Roemer looked at him. “Did you have something on her, or did she volunteer?”
“We had nothing on her,” Whalpol said.
“What about me? You have something on me?”
“Heavens no,” Schaller blurted.
“Yes, in a manner of speaking, we do,” Whalpol said softly.
Roemer turned on him. “A refreshing dose of honesty from the BND. What is your lever on me, Herr Major? My father?”
“If I said yes to that, Investigator, would it satisfy you that indeed I am a bastard?”
Roemer held himself back from sarcasm. He felt off balance. He was being manipulated. But Whalpol was very good, and in the final analysis, Roemer wondered if he cared.
“You were selected because you are a good cop, but even more than that, because you are honest, conscientious, and no matter who might try to sway your investigation, you would not be moved. And in the end you will find Sarah's murderer … people, policies or governments be damned. And that, my dear Investigator, is the lever I hold. Your own honesty is the fulcrum.”
The bastard was right, and Roemer found himself nodding.
“Now.” Whalpol picked up his briefcase, set it on Schaller's desk, opened it and withdrew two fat file folders. “Are you on the case?”
Roemer returned his gaze. “I will find her murderer.”
“You will report directly to Ernst and …”
“I will report to no one, Herr Major. If I need assistance I will call the Prosecutor or you. Other than that you will not hear from me until I have the killer.”
Whalpol considered that for a moment, then nodded. “Fair enough, but you understand that my work will continue. Don't interfere.”
“I'm only interested in Sarah's murderer.”
“You will need these.” Whalpol handed the files to Roemer. “One is a dossier on Sarah, the other a list of everyone on the Iraqi team, including those we've identified as Mukhabarat.”
“Who is their field chief?”
“Her name is Leila Kahled el Zayn.”
Schaller smiled. “You will do a good job for us.”
Roemer saw that the man's hands were shaking.
THE HOUSE WAS dark, Teutonic in its foreboding heaviness, with its thick wooden beams and tall, smoking chimneys. It looked down on the Rhine and the city of Bonn, just now coming alive with the chill, desultory dawn.
In a third-story bedroom, Leila Kahled woke with a start, her heart thumping and perspiration on her forehead. She glanced at the bedside clock, then lay back and closed her eyes.
It was just seven. The same dream again.
Insha' Allah,
how she hated it here. During the daytime she was usually all right, but at night, the memories came flooding back and she relived the horror that had forever changed her.

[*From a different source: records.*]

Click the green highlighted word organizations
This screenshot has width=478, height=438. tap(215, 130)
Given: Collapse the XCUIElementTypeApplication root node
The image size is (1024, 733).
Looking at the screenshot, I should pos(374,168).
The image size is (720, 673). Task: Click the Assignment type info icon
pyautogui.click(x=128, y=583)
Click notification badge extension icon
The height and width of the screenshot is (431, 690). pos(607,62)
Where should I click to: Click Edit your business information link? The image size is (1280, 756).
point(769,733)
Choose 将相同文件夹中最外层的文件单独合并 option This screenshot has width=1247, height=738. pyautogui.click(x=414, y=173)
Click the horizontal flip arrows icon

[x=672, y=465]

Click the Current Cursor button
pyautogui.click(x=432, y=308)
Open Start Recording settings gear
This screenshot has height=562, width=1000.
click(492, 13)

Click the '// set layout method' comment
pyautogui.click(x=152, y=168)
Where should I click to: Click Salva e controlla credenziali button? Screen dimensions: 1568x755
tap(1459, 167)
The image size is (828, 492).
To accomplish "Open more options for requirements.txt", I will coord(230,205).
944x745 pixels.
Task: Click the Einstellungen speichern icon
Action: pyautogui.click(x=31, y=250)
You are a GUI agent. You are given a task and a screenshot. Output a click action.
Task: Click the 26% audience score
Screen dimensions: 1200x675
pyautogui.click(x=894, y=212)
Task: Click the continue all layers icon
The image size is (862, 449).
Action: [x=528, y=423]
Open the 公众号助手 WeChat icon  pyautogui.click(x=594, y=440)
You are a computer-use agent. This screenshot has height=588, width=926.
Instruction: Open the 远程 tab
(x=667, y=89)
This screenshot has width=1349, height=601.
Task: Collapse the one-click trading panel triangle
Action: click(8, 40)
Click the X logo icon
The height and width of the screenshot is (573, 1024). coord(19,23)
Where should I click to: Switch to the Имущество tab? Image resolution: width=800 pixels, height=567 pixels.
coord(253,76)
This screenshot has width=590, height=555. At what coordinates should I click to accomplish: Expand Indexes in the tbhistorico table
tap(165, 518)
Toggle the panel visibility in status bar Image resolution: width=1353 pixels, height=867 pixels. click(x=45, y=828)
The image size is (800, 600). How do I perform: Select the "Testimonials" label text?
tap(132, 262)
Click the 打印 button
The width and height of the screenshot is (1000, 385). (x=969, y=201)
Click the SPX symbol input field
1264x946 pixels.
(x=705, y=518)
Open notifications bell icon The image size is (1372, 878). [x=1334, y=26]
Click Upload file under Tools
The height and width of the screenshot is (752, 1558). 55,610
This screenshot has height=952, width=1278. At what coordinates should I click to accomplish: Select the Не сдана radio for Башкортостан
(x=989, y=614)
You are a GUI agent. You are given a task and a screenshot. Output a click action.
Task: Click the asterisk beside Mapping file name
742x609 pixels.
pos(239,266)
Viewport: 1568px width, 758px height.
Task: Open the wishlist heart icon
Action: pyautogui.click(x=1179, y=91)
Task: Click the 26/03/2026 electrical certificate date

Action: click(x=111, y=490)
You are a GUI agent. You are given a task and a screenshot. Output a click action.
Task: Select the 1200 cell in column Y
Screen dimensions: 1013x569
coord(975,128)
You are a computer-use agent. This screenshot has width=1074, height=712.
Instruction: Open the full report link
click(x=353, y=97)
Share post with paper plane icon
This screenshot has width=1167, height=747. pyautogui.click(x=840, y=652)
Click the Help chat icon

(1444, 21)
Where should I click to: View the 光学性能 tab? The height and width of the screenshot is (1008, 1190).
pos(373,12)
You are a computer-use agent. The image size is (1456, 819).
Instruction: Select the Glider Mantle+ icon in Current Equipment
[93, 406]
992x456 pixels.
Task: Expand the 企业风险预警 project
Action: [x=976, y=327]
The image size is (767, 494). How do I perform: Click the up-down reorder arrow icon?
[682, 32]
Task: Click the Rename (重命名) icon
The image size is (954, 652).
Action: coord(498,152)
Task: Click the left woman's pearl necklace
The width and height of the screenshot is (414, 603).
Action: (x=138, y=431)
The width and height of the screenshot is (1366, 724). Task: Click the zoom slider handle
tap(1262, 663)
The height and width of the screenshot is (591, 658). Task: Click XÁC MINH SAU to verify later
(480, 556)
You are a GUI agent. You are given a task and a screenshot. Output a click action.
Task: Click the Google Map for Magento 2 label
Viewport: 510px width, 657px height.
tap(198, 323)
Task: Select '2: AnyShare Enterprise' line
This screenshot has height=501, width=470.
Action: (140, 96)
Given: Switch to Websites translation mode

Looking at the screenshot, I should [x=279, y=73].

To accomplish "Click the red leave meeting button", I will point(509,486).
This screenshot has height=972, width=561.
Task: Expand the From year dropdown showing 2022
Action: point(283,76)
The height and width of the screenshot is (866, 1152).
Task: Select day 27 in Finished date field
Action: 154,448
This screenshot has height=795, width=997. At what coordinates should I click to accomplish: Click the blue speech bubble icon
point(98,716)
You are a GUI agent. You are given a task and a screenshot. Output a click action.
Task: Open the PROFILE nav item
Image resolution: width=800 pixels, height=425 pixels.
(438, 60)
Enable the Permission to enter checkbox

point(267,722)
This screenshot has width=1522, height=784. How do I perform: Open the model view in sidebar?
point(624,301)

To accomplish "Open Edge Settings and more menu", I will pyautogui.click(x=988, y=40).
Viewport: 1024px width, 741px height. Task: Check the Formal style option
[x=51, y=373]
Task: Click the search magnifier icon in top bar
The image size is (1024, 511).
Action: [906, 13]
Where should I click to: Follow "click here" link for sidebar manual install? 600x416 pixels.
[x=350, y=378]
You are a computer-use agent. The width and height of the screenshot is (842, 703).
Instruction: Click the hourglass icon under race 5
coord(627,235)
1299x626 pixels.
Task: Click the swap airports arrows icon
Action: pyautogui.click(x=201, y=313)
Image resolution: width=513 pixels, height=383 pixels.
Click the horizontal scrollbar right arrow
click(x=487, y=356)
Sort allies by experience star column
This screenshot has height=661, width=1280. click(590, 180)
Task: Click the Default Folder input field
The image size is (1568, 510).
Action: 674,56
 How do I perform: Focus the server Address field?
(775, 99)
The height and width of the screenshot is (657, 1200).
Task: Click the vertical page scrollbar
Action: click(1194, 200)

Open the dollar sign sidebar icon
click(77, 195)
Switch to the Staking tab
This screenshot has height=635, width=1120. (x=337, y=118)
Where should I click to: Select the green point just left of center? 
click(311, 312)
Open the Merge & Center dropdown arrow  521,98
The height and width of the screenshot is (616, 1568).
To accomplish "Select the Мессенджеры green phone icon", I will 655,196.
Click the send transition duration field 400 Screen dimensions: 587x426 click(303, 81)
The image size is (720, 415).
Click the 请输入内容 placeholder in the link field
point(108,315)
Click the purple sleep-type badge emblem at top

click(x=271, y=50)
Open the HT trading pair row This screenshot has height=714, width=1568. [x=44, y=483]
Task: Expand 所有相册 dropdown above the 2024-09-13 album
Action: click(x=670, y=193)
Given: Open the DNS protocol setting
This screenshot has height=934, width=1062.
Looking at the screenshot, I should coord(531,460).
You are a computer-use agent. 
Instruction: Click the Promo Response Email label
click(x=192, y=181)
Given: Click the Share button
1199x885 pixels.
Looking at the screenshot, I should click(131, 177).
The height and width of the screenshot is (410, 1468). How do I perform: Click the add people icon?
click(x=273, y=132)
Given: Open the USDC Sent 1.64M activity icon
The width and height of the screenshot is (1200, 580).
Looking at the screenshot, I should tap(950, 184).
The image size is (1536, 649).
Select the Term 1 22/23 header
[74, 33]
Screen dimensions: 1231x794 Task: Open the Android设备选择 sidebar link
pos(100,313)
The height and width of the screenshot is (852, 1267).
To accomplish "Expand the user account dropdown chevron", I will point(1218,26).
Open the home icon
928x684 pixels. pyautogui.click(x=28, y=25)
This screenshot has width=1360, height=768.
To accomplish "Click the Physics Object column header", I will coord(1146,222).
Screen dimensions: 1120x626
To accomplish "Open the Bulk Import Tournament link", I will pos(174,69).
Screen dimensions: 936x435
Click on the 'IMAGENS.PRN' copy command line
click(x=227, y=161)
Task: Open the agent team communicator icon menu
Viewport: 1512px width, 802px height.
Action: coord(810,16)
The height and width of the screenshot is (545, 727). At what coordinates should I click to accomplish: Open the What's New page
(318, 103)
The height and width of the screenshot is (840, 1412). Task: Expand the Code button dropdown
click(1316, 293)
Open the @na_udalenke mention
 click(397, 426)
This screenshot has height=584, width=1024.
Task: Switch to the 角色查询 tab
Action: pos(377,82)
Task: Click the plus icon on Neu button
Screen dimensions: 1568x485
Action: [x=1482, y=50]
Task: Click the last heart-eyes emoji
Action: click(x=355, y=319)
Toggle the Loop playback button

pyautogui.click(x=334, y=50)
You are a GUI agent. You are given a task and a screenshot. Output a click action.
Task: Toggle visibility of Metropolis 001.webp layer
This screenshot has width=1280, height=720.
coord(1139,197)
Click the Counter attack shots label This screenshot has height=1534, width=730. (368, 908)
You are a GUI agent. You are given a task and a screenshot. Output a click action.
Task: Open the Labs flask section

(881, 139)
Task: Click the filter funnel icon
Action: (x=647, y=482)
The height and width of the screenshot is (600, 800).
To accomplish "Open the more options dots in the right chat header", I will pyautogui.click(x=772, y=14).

Too much responsibility for one so young, her Uncle Bashir might say. But at thirty-two she had seen and done more than most men twice her age.
She was worried about the girl, Sharazad Razmarah, and Ahmed Pavli. Their relationship was disintegrating.
But the BND would never let the poor woman go. Not until the project was finished.
She had to laugh. Colonel Mikadi was worried about the U.S. or Germany's EC trading partners finding out about the deal. He was rabid about security. In reality the Germans were more interested in security than the Iraqis were. The Germans would make sure it stayed within the country.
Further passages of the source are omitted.